Storm has been at the center of a stormy legal battle since August when he was released on bail after his initial arrest. He was charged with multiple offenses related to his involvement in the Ethereum privacy protocol. Thus, the amicus briefs filed by the three groups are seen as significant support in his defense.
The charges against Storm are for his role as a co-founder of Tornado Cash, a protocol designed to enhance privacy on the Ethereum blockchain. Besides Storm, his co-founders Roman Semenov and Alexey Pertsev, face allegations related to operating an unlicensed money-transmitting business and violating international sanctions.
Responding to the charges, Storm’s legal team has motioned to have them dropped. They are arguing that the government’s characterization of Tornado Cash and blockchain technology is “fatally flawed”.
In the government’s indictment, it alleged that alleges that Semenov and Storm “engaged in the business of transferring funds on behalf of the public” but that Tornado Cash wasn’t registered with the U.S. Financial Crimes Enforcement Network (FinCEN), leading to the charge of conspiracy to operate an unlicensed money transmitting business.
In a recent report, shows hackers who exploited the Heco Bridge last year used Tornado Cash to launder over $145 million worth of ether within eight days.
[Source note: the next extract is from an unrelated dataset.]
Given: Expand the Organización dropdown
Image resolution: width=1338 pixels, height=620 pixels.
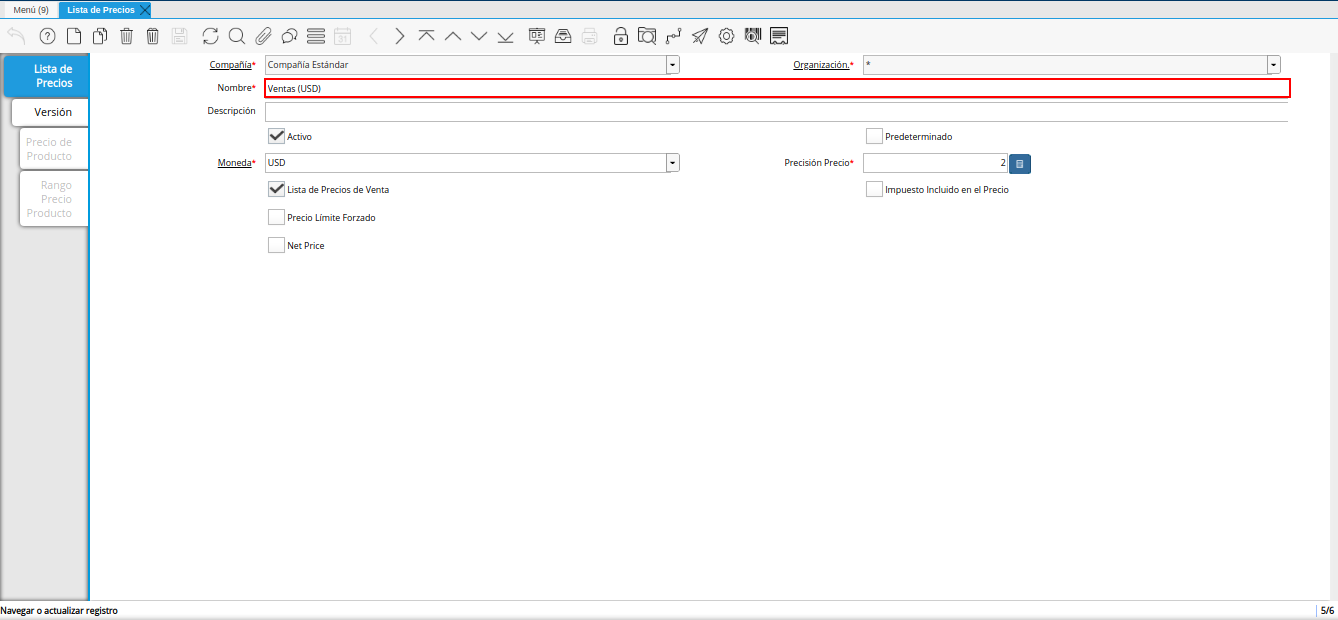Looking at the screenshot, I should pyautogui.click(x=1273, y=65).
In the amicus brief filed by Blockchain Association, contends the government’s indictment, noting discrepancies in its characterization of Tornado Cash’s operations and its alleged violations of financial regulations. It points out that FinCEN’s own guidance exempts “suppliers of anonymizing software” from money transmitter liability, casting doubt on the government’s claims.
The Coin Center’s brief focuses on the First Amendment implications of the charges in which it argues that Storm’s actions should be protected under free speech principles. DeFi Education Fund, on the other hand, warns of the broader implications of the case, suggesting that a ruling against Storm could set a dangerous precedent for software developers.
As the crypto community awaits the response of government prosecutors to Storm’s motion, analysts say the decision will set precedence in the financial space.